Du coup, à la mort de Houari Boumediene en 1978, le choix de son successeur, à en croire Lahoauri ADDI, a été fait de sorte que l’armée contrôle le pouvoir politique. « Chadli Bendjedid n’était pas en compétition pour succéder à Houari Boumediene, et il avait exprimé plusieurs fois son refus d’accéder à la magistrature suprême. Cependant, pensant jouer sous sa direction un plus grand rôle politique, l’armée tenait à lui », écrit-il. Tout compte fait, contrairement à son prédécesseur, Chadli Bendjedid se contente d’un rôle secondaire. Bien qu’il prenne gout et parvienne à se maintenir au pouvoir pendant treize ans, les grands dossiers sont traités par ses collaborateurs, dont Larbi Belkheir, son éminence grise. Et le moins que l’on puisse dire, c’est que, sous le règne de Chadli, l’Algérie a connu une régression sur tous les plans. Selon Lahouari ADDI, « la faiblesse du président et son incapacité à s’imposer véritablement à l’armée ont compromis les réformes politiques à travers lesquelles il pensait sauver le régime. L’ouverture politique décidée sans concertation ni consultations avec les principaux courants politiques a affaibli le régime qui perdait de plus en plus sa cohérence. »

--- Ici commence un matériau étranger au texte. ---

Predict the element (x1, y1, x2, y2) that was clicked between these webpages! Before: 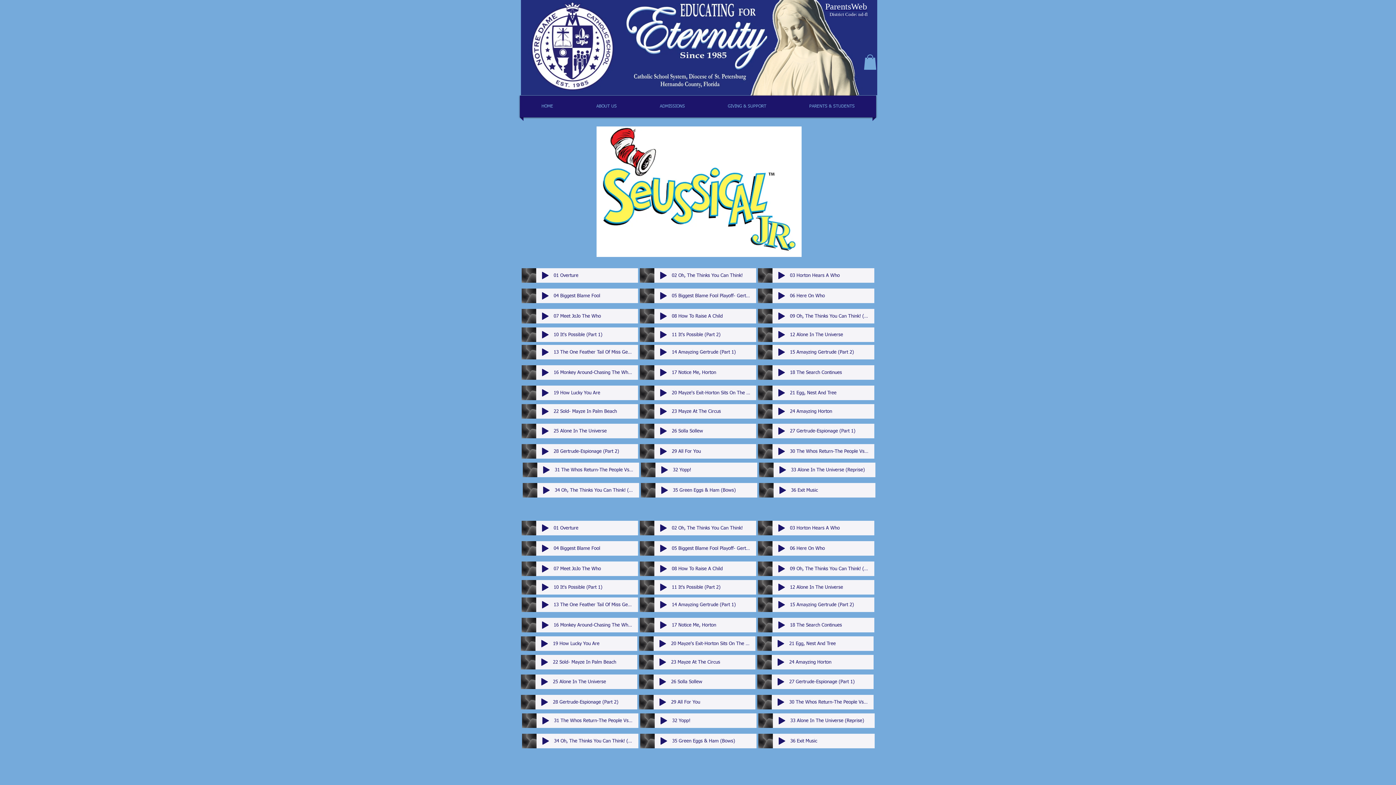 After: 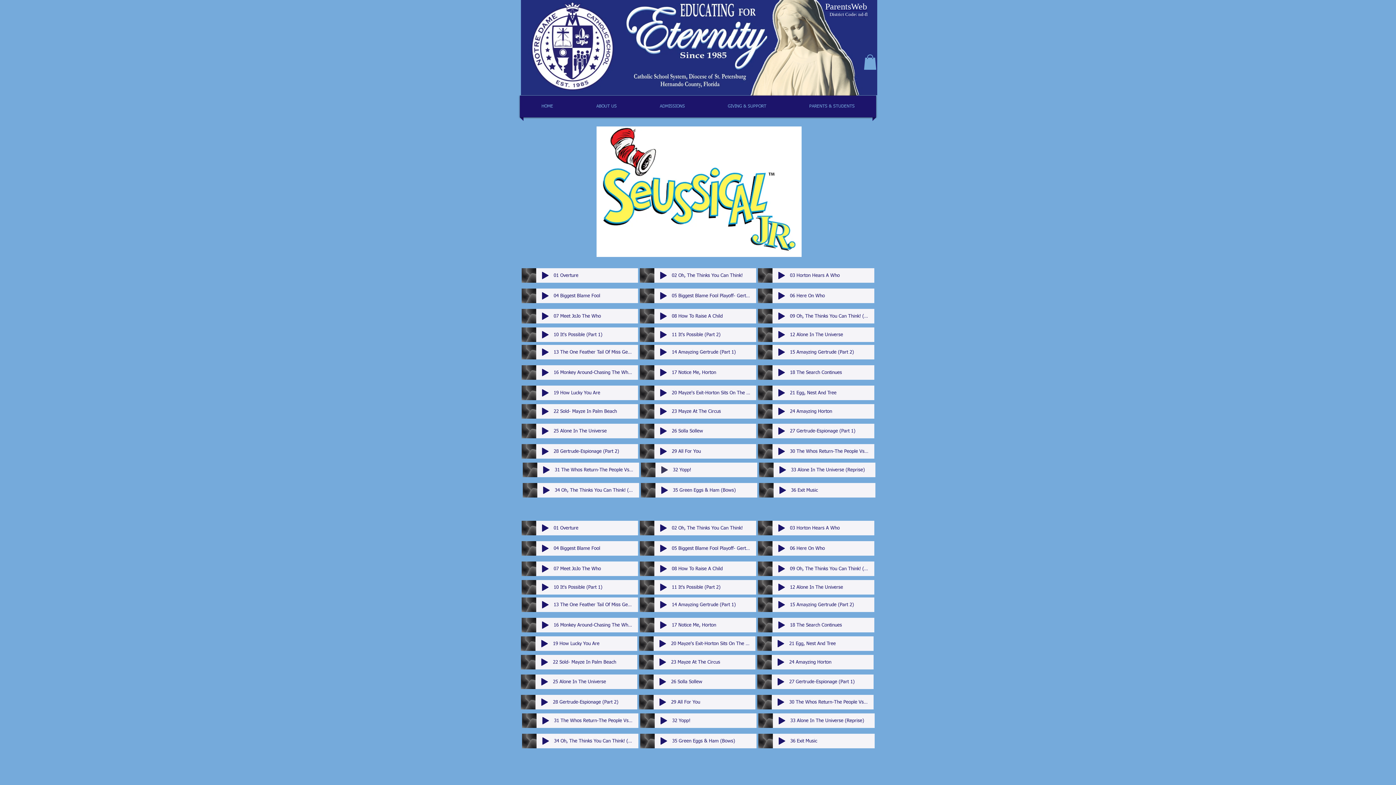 Action: label: Play bbox: (661, 466, 668, 473)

Toutefois, prise de vitesse par les événements, l’armée se retire de la vie politique, le 4 mars 1989. La nomination d’un ministre de la Défense et la création du poste de chef de gouvernement, responsable devant le parlement et non devant le président, sont perçues comme des signes positifs. Cela dit, malgré ces avancées, les sceptiques –et ils sont nombreux –ne sont pas convaincus. Le ministre de la Défense va-t-il se soumettre au gouvernement, dont l’action est contrôlée par le pouvoir législatif, se demandent-ils. Malheureusement, la suite des événements leur donne raison. Le 11 janvier, écrit Lahouari ADDI, « l’armée a annulé les élections législatives de décembre 1991 parce que celles-ci, en donnant une écrasante majorité de députés au FIS, contredisaient le schéma pour lequel elle avait opté. »

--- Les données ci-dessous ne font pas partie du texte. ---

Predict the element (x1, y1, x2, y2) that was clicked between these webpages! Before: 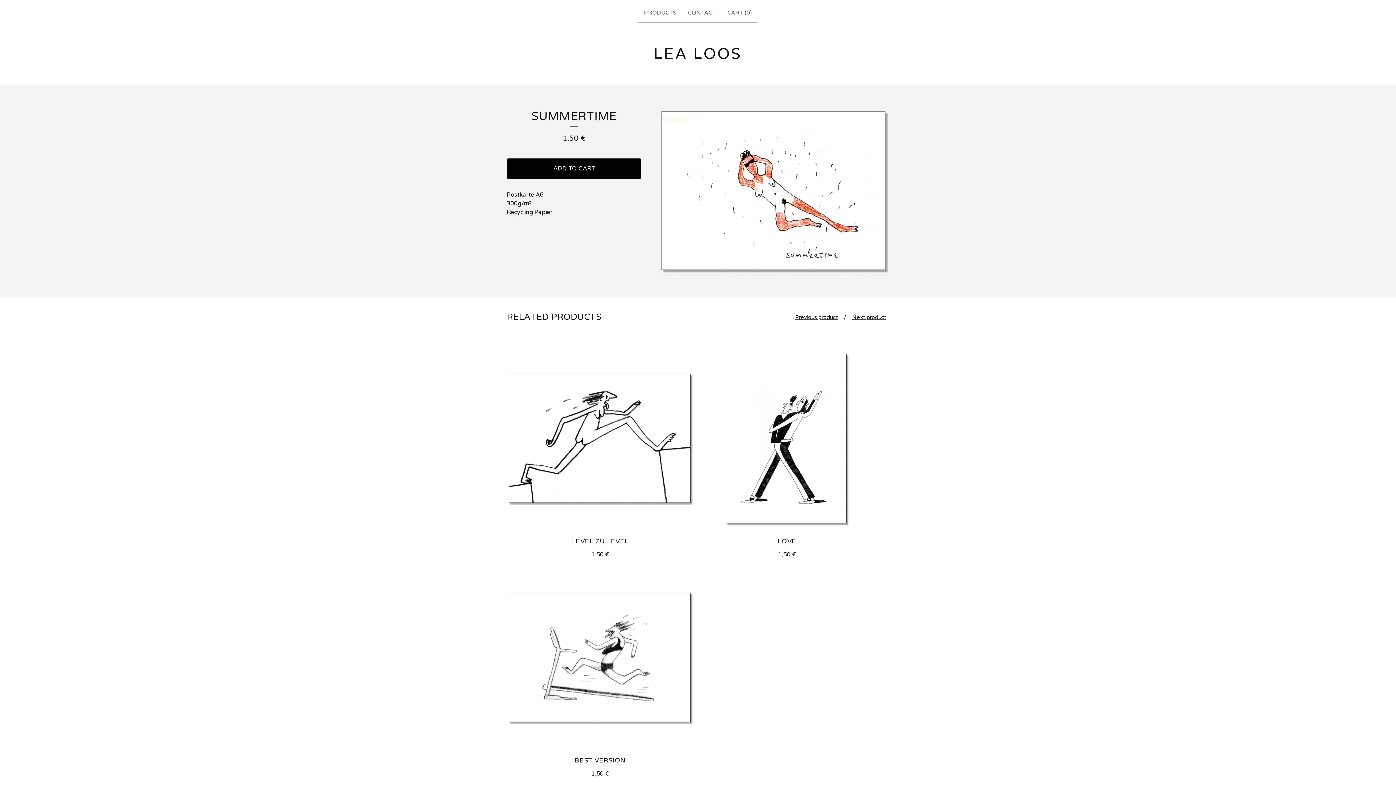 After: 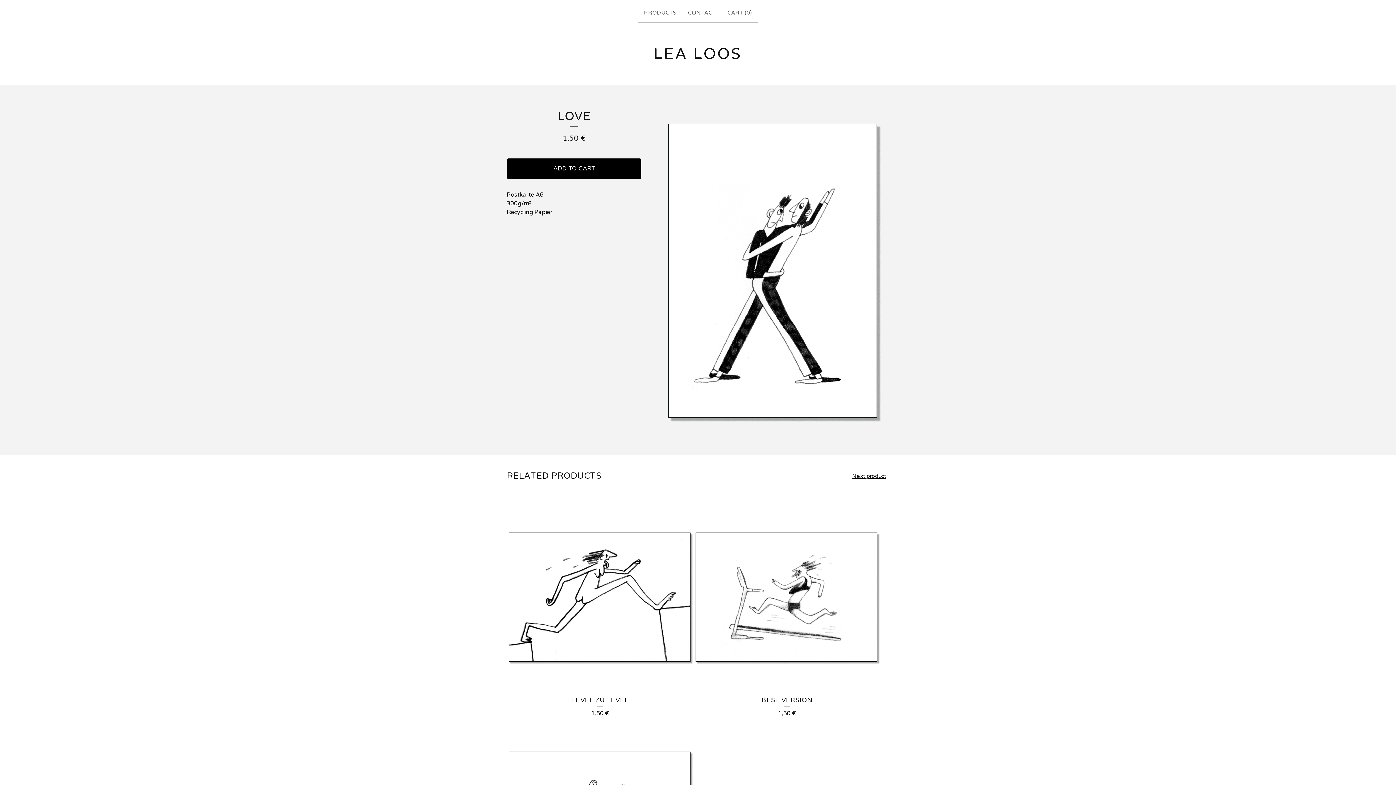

De toute évidence, en sonnant la fin de la récréation, l’armée aurait dû assumer le pouvoir sans qu’elle cherche à le déléguer à des tiers. Dans ce cas, on aurait au moins un pouvoir identifié. Et il est fort possible qu’il ressemble à celui exercé par Boumediene entre 1965 et 1978. Or, « se voulant légaliste, elle [l’armée] a cherché, toutefois, à mettre le maximum d’atouts constitutionnels de son côté, ne tenant surtout pas à être accusée d’avoir fomenté un coup d’État », note l’auteur de « l’Algérie et la démocratie ». Malgré le discours rassurant, les Algériens ne sont pas dupes. Ils savent que ce coup de force n’aurait jamais été possible, s’il n’y avait pas eu l’intervention de l’armée. Depuis cette date –le 11 janvier 1992-, il n’y a rien qui se fait sans son aval. Bien qu’elle délègue ses pouvoirs au personnel civil, dont le chef de l’État, force est de reconnaitre que son rôle est prépondérant.

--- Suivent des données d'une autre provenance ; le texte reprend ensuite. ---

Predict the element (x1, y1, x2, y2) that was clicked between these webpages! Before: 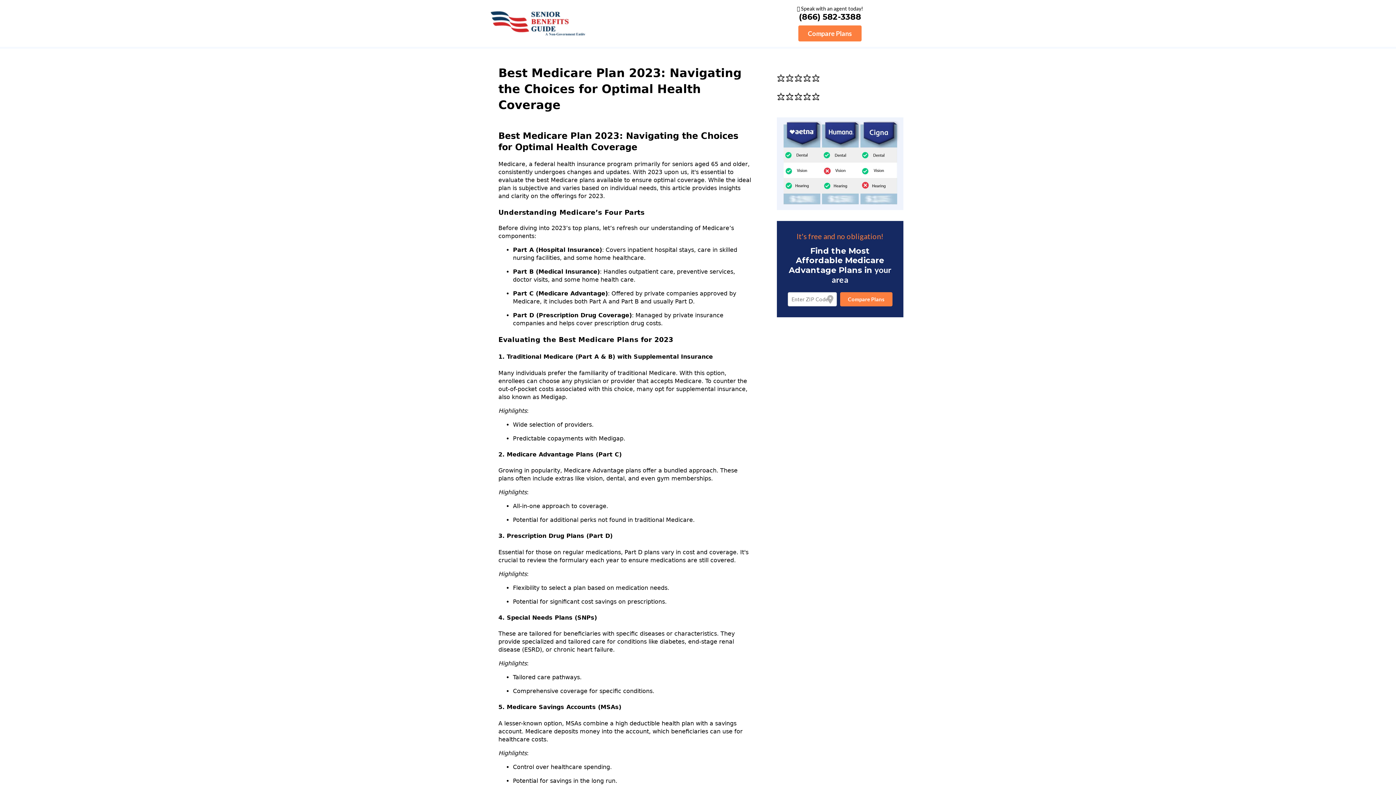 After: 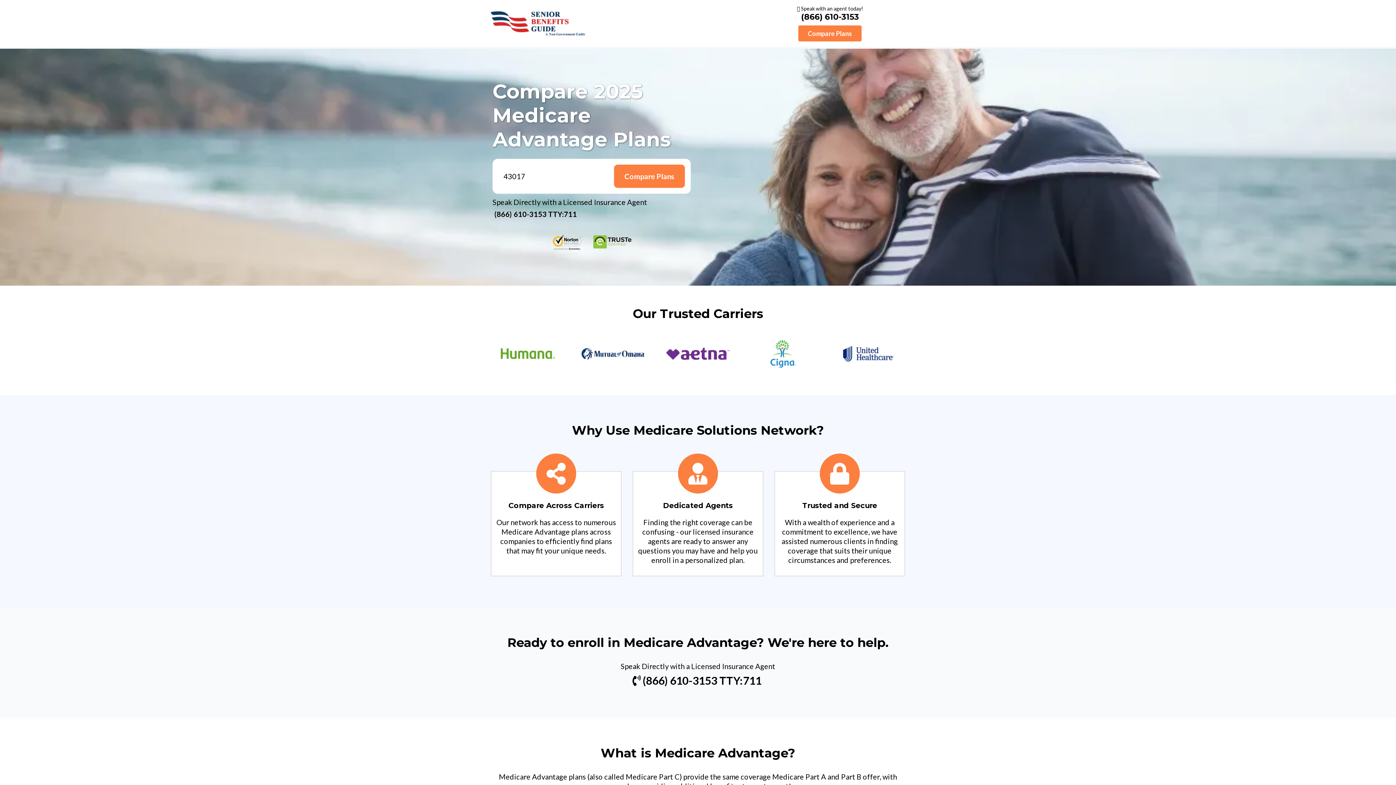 Action: bbox: (490, 11, 585, 35) label: https://seniorbenefitsguide.co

Pour conclure, il va de soi que l’intervention du haut commandement militaire dans la vie politique brouille les cartes. Cela dit, tant que les clans composant le pouvoir sont d’accord entre eux, les turbulences sont maitrisées. Que se passe-t-il quand le chef de l’État tente de s’émanciper ? Eh bien, le régime algérien s’expose à des dangers. C’est ce qui peut arriver à l’Algérie en ce moment. Comment faire pour éviter cette crise ? Tout simplement, il faudrait remettre le pouvoir au peuple. Ceci va préserver l’armée des critiques et va permettre, par la même occasion, à l’Algérie de retrouver une stabilité politique basée sur la légitimité effective des urnes.